What to work on:
Find every line in the records that holds the string "settings". Copy each one.

━━━━━ Data for the task ━━━━━

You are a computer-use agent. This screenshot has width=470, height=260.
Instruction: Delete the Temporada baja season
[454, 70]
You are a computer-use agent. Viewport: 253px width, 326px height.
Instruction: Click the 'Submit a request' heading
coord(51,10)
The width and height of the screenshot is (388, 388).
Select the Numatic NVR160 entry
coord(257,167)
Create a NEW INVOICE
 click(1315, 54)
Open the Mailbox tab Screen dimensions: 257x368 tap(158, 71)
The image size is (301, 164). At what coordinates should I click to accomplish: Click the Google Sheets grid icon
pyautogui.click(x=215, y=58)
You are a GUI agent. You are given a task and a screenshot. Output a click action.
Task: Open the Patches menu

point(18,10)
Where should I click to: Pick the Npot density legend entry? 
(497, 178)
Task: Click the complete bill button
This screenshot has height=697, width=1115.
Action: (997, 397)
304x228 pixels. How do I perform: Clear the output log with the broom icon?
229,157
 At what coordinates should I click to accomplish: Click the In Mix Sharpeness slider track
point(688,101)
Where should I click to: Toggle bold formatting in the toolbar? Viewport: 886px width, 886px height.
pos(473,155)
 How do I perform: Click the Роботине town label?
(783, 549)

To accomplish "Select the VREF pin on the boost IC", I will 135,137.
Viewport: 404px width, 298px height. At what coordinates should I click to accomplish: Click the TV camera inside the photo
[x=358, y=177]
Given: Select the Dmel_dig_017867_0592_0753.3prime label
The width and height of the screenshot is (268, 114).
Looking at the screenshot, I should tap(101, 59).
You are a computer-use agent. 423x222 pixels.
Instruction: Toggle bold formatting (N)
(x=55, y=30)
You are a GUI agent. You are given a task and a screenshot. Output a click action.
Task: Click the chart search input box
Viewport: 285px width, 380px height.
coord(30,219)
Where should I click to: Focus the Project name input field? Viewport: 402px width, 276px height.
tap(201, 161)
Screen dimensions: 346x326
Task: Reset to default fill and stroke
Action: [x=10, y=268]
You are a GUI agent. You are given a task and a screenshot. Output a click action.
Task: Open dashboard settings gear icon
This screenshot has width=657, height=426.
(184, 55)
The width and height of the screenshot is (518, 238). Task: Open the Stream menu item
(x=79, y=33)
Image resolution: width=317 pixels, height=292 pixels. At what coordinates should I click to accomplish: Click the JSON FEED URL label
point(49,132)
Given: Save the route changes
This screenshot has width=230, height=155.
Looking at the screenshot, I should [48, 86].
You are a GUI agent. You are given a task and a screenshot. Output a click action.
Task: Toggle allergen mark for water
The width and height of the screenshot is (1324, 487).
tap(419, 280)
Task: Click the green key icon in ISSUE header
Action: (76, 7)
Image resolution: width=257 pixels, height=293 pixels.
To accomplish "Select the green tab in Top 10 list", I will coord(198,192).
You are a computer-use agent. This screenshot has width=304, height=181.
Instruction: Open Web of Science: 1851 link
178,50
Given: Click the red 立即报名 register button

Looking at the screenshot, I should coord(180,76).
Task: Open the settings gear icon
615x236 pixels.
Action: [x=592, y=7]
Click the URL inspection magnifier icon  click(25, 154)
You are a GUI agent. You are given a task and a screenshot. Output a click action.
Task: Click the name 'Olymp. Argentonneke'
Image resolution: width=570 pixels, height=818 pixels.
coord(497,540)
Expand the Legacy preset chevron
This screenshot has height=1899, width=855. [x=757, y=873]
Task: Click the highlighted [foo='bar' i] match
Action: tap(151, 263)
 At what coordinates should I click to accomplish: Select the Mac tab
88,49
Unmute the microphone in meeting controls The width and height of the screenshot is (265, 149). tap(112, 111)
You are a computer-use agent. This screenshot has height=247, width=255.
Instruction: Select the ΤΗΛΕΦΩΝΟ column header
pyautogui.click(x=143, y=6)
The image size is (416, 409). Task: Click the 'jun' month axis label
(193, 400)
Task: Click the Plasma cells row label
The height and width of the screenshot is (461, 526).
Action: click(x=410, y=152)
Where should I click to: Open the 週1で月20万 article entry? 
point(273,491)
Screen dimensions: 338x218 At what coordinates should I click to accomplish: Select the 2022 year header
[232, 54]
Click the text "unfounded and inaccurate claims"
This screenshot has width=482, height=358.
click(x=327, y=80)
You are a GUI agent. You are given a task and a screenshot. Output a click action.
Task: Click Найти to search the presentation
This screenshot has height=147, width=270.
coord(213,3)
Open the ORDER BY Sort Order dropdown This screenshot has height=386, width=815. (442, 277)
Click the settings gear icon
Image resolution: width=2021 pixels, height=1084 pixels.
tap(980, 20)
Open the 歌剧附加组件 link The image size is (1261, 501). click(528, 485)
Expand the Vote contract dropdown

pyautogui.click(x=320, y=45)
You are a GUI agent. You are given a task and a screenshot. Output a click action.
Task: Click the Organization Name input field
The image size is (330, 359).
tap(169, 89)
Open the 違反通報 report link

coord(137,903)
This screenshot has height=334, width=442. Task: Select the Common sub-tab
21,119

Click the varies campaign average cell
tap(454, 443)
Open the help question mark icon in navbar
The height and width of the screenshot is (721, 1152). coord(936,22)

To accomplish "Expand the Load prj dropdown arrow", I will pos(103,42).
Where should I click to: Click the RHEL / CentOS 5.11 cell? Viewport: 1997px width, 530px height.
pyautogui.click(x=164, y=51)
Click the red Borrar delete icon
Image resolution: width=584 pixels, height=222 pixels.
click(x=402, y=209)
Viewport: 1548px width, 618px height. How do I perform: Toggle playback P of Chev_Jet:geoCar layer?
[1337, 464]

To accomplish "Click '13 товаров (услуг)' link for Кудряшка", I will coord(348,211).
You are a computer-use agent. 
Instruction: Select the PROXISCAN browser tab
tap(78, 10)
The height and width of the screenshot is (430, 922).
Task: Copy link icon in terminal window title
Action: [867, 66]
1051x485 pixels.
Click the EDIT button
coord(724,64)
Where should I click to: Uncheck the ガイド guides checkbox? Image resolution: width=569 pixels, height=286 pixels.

━━━━━

Your solution:
Task: Open dashboard settings gear icon
Task: Open the settings gear icon
Click the settings gear icon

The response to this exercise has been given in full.